A real-world pattern: concurrency=250 on a 4-core box with other services running will typically reduce throughput vs. concurrency=50. Measure before tuning.

ioredis (and similar JS Redis clients) ship with auto-pipelining — batch every command behind a microtask. The BullMQ baseline showed it helps producers (+1.1% to +3.6%) and hurts workers by 38% on worker-concurrent.

ChasquiMQ does not use ioredis. The engine uses redis-rs for the producer/consumer hot paths, with manual control over pipelining. Acks batch by default (ack_batch=256 jobs or ack_idle_ms=5ms, whichever first); reads do not.

The lesson generalizes: pipelining is not free. Every “batch X” knob trades latency for throughput. Prove it on your scenario before turning it on.

Acks accumulate in a bounded async channel and flush as a single pipelined batch when either:

  • ack_batch jobs accumulate (default 256), or
  • ack_idle_ms ms elapse with no new acks (default 5ms).

Tighter than 256 means more, smaller round trips. Looser means higher ack latency. For most workloads, the defaults are right.

In Rust:

use chasquimq::ConsumerConfig;
let cfg = ConsumerConfig {
queue_name: "emails".into(),
ack_batch: 512,
ack_idle_ms: 10,
..Default::default()
};

In the shims, these are not exposed in v1. Reach for the native Consumer if you need them.

Smaller payloads → more throughput, fewer Redis bytes, faster decode. ChasquiMQ encodes with MessagePack via rmp-serde, which is binary and ~30–50% smaller than equivalent JSON for typed payloads.
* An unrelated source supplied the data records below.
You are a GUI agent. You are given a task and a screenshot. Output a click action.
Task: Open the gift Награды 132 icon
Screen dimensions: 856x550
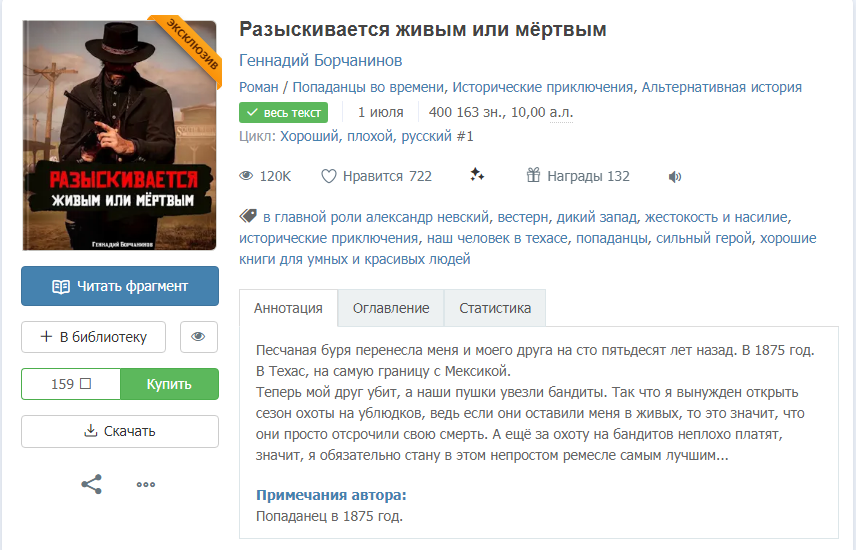tap(533, 175)
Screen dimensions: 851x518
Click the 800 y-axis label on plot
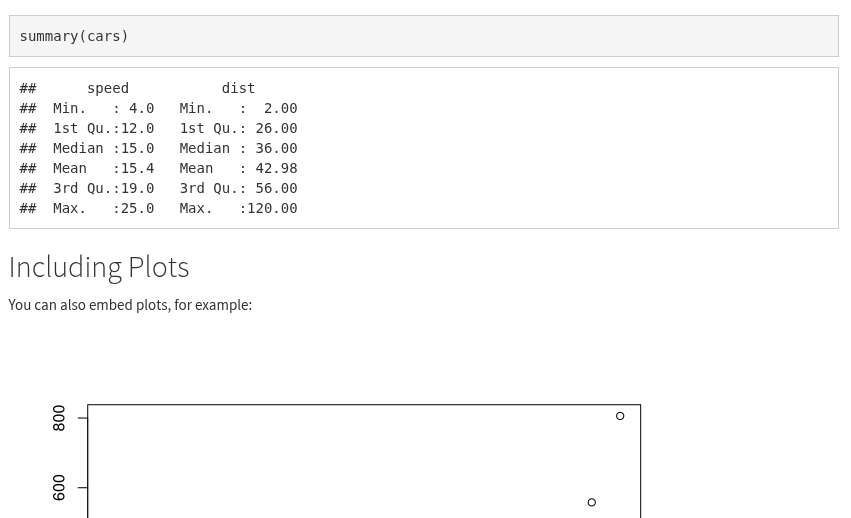click(59, 418)
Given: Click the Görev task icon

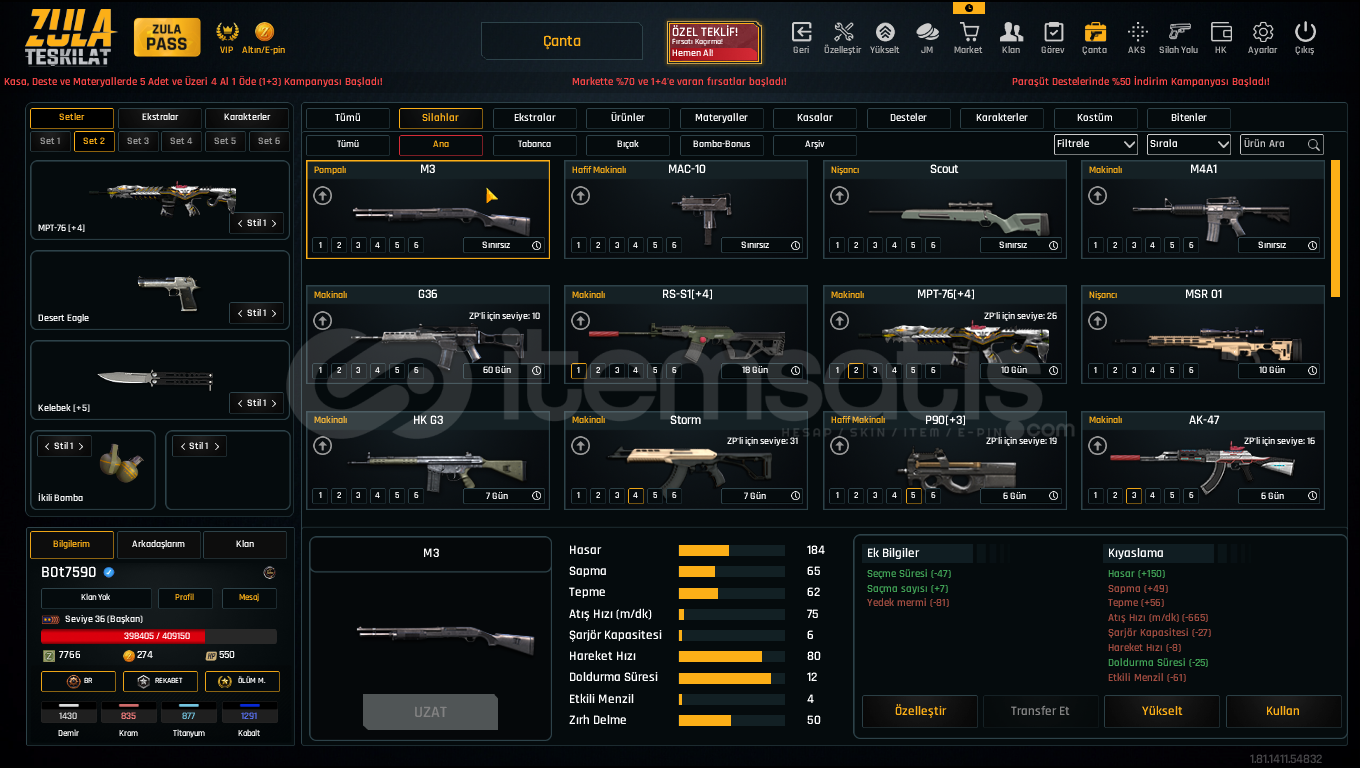Looking at the screenshot, I should point(1053,32).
Anti-pattern: shoving large blobs (rendered images, PDFs, full document bodies) onto the queue. The queue should carry a pointer, not the artifact:

// Bad — multi-MB payload through the stream.
await queue.add("process", { pdfBytes: largeBuffer });
// Good — a pointer to S3.
await queue.add("process", { s3Key: "uploads/abc123.pdf" });

max_payload_bytes on ConsumerConfig (default unset) caps it; oversize entries route to DLQ with DlqReason::Oversize.

For high-volume producers, addBulk pipelines the entire batch as one Redis pipeline:

const jobs = users.map((u) => ({
name: "welcome",
data: { user: u.id },
}));
await queue.addBulk(jobs);

addBulk is the path that hits 188,775 jobs/s on a contended host in benchmarks. If you are publishing one-at-a-time in a tight loop, you’re leaving 3× on the table.
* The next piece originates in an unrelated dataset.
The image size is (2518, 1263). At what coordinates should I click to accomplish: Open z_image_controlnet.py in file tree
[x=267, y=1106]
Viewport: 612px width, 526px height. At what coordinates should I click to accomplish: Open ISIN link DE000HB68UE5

The shim degrades to per-entry add when any entry has per-job options (delay, jobId, attempts, backoff, repeat). Keep bulk batches simple to keep the pipelining win.

  • Default concurrency=100. Default ack_batch=256. These are right for most workloads.
  • Profile before tuning. chasqui inspect and chasqui watch tell you whether the queue is the bottleneck.
  • Reduce payload size before raising concurrency.

For the underlying mechanics: Performance trade-offs.